EXERCISE DESCRIPTION:
For each line of the data that includes the word "computer", copy the line.

....

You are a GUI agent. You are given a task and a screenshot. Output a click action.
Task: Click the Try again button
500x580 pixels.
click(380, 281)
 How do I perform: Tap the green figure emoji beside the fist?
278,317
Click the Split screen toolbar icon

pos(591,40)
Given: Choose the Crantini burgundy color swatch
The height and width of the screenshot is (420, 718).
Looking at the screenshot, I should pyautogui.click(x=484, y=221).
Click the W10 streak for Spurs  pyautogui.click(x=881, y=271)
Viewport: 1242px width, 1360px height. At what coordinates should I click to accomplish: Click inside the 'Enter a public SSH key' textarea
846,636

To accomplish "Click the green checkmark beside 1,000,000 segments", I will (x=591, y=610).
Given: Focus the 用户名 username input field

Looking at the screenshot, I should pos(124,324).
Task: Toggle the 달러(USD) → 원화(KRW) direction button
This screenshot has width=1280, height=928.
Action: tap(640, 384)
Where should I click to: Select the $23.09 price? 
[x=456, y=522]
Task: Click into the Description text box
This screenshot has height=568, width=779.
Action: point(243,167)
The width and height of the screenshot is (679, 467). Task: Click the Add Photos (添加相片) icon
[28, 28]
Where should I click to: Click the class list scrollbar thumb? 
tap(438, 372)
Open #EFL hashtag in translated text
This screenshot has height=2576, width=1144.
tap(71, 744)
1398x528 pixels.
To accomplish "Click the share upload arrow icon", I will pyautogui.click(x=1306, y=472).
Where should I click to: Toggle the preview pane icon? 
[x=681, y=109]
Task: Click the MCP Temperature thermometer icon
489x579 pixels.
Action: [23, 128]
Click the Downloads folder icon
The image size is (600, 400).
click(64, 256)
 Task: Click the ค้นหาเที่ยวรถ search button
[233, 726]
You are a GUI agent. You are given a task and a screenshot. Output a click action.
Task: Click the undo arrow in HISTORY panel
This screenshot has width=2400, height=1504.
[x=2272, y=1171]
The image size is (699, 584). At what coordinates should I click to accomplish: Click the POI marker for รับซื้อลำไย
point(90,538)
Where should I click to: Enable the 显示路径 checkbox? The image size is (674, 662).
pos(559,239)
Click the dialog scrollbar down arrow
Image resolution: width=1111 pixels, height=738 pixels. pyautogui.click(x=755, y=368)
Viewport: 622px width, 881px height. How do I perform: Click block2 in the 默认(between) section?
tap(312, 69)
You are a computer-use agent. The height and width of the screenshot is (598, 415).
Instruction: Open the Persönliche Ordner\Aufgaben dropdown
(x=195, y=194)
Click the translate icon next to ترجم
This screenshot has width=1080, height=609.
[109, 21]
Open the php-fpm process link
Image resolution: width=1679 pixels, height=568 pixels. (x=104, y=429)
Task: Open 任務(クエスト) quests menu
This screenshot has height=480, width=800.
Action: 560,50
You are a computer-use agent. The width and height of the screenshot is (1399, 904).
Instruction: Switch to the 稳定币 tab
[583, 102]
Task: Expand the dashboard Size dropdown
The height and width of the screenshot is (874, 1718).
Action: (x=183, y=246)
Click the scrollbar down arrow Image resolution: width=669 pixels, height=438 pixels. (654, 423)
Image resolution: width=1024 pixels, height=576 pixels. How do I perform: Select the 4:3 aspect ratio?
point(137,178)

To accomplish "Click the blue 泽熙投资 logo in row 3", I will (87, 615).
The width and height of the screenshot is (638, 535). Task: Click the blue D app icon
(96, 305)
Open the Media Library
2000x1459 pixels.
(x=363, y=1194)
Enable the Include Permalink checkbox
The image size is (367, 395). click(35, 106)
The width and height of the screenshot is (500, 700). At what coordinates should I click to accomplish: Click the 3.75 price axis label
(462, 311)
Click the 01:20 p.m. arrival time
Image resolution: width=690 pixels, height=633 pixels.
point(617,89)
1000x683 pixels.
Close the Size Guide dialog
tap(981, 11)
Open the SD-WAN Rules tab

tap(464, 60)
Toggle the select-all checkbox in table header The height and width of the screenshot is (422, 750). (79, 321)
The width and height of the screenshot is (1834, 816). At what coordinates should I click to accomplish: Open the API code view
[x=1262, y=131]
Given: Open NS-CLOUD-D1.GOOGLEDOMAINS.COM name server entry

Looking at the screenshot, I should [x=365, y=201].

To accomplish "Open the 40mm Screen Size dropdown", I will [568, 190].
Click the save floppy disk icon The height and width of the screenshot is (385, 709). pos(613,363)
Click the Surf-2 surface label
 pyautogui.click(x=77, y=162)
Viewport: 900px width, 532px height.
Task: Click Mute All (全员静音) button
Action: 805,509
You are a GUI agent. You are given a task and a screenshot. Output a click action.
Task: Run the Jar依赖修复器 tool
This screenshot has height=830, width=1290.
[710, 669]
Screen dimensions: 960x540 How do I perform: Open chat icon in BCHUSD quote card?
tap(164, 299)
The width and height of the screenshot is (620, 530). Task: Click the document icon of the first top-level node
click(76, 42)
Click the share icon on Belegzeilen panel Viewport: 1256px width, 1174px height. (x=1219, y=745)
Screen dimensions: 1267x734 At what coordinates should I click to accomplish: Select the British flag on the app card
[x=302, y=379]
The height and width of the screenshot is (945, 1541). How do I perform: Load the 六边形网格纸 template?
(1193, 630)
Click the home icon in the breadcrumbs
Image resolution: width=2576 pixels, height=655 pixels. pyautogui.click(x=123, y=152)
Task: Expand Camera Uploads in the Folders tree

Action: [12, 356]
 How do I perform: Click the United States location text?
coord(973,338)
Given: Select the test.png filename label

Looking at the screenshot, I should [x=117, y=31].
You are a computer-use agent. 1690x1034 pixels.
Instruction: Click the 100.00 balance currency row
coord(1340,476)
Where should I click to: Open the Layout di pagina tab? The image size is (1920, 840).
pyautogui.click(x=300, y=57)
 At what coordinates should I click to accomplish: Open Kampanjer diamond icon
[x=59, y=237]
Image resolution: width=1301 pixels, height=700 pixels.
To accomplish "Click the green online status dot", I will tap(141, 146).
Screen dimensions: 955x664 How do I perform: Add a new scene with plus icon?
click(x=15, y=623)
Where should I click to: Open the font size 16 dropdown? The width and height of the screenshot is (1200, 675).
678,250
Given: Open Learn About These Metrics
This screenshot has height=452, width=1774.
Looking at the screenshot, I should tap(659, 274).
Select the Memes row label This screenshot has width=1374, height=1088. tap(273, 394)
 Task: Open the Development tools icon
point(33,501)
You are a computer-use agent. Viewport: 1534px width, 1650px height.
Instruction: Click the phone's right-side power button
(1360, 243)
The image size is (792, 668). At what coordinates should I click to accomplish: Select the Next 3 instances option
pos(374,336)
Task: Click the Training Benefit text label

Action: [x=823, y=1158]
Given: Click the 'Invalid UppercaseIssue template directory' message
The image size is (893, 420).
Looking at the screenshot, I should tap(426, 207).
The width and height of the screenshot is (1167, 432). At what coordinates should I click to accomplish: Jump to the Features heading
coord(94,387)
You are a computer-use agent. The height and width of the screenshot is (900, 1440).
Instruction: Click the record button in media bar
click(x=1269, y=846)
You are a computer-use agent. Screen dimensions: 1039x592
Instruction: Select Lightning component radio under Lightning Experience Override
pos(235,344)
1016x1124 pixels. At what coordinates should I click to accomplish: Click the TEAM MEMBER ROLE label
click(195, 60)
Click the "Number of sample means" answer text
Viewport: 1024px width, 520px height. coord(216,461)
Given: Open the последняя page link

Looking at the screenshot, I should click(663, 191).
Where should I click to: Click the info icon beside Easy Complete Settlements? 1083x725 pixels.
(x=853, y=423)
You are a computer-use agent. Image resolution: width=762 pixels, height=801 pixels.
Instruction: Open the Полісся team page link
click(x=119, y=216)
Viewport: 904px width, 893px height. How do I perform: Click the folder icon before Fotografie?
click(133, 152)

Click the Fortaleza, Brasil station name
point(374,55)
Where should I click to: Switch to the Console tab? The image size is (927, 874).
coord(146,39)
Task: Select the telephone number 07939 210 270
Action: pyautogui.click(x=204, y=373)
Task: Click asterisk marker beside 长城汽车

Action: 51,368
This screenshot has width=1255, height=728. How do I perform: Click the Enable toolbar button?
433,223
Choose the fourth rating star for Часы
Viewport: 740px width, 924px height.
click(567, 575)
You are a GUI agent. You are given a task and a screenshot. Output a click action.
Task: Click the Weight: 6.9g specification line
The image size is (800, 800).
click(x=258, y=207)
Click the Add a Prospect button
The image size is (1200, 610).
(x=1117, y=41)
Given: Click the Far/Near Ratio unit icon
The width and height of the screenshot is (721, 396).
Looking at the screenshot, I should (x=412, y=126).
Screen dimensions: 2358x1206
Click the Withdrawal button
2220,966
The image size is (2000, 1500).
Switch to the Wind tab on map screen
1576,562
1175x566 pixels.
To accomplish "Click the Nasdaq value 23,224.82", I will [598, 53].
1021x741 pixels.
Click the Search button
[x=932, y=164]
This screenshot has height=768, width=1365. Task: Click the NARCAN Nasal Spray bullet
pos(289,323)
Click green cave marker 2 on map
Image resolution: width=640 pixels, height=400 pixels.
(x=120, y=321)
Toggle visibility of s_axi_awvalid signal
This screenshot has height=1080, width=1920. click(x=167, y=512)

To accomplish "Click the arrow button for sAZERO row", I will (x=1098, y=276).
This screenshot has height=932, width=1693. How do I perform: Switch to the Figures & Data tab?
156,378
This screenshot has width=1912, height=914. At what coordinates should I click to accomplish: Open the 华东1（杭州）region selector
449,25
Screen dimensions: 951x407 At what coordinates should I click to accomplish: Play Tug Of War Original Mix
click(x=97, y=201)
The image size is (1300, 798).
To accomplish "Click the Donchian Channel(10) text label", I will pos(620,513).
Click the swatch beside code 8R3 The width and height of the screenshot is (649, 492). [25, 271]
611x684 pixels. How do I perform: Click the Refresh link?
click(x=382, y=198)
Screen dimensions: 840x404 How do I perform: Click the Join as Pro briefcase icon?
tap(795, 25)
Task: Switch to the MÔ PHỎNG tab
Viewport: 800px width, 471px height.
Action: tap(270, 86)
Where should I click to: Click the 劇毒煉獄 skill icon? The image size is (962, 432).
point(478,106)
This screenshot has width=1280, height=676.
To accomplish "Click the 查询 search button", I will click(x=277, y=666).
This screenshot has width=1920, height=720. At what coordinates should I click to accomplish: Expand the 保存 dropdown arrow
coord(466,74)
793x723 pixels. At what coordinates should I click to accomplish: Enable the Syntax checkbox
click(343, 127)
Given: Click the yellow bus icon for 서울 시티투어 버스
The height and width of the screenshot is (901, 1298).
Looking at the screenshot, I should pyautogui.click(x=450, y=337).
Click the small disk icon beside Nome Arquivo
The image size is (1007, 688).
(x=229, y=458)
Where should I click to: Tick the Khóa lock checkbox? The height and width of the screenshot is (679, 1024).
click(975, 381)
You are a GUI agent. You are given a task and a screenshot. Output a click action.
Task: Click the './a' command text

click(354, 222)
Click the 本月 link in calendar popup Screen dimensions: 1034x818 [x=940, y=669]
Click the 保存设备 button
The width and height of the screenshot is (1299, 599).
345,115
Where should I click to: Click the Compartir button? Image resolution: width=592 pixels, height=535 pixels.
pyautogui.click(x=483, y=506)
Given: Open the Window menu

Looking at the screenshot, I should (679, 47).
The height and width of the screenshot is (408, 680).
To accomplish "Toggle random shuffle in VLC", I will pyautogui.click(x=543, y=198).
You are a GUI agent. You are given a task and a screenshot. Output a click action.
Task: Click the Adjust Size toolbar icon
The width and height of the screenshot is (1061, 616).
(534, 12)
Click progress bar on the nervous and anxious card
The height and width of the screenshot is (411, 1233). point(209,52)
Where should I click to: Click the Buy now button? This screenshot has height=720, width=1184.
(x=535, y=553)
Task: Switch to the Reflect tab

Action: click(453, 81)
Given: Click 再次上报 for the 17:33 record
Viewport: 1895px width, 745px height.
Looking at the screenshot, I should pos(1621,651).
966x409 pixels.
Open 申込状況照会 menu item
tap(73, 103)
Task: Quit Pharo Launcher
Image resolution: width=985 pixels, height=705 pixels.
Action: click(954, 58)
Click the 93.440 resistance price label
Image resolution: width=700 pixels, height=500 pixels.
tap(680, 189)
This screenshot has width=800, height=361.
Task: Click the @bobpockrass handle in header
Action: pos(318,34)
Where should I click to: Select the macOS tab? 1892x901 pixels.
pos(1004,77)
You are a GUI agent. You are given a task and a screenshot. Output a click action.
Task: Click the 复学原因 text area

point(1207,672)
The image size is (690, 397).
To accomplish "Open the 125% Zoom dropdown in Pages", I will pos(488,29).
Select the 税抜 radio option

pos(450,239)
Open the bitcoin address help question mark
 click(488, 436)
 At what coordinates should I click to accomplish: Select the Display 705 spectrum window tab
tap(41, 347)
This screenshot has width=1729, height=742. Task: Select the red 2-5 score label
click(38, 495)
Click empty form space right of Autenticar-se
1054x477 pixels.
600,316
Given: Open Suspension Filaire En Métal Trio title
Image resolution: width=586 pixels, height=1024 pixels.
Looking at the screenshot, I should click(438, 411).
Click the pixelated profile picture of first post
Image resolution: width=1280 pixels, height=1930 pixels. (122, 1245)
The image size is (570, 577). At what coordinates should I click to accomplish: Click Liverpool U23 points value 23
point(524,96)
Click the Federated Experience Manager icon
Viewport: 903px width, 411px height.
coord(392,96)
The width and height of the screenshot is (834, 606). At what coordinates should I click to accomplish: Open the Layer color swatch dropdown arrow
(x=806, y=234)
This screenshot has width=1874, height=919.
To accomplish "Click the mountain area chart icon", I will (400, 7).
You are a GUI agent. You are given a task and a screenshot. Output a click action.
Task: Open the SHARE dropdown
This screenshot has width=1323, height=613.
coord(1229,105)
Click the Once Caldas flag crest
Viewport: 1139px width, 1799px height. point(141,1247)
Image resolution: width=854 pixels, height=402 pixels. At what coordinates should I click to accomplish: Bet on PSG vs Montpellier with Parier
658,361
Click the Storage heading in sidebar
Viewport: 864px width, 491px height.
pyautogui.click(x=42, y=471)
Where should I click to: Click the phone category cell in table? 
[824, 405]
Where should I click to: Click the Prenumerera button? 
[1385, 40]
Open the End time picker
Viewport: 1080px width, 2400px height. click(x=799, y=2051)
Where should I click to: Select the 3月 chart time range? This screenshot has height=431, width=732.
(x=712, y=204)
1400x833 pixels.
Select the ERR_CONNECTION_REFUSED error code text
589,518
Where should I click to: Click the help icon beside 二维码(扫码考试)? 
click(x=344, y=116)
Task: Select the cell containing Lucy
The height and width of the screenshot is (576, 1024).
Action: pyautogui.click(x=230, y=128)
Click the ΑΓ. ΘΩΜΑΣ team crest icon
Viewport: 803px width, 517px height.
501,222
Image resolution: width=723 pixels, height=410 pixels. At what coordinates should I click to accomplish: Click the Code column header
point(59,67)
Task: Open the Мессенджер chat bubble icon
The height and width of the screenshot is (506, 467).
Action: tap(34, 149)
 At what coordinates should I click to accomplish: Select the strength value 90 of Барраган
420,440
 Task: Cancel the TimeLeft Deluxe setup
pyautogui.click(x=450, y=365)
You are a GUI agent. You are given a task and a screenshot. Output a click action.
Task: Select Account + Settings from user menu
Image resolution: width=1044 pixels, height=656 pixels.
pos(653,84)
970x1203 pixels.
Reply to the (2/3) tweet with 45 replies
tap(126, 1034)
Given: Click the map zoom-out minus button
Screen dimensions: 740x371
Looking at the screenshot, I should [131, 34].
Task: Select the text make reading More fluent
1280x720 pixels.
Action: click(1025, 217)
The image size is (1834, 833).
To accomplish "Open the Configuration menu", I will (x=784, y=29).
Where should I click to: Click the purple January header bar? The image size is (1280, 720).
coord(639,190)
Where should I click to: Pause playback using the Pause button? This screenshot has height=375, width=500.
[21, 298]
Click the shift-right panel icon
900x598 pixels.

....

SOLUTION FOR THIS EXERCISE:
You are a computer-use agent. The height and width of the screenshot is (598, 415).
You are a computer-use agent. The width and height of the screenshot is (1399, 904).
You are a computer-use agent. 1690x1034 pixels.
You are a computer-use agent. Viewport: 1534px width, 1650px height.
You are a computer-use agent. The height and width of the screenshot is (900, 1440).
You are a computer-use agent. Screen dimensions: 1039x592
You are a computer-use agent. Image resolution: width=762 pixels, height=801 pixels.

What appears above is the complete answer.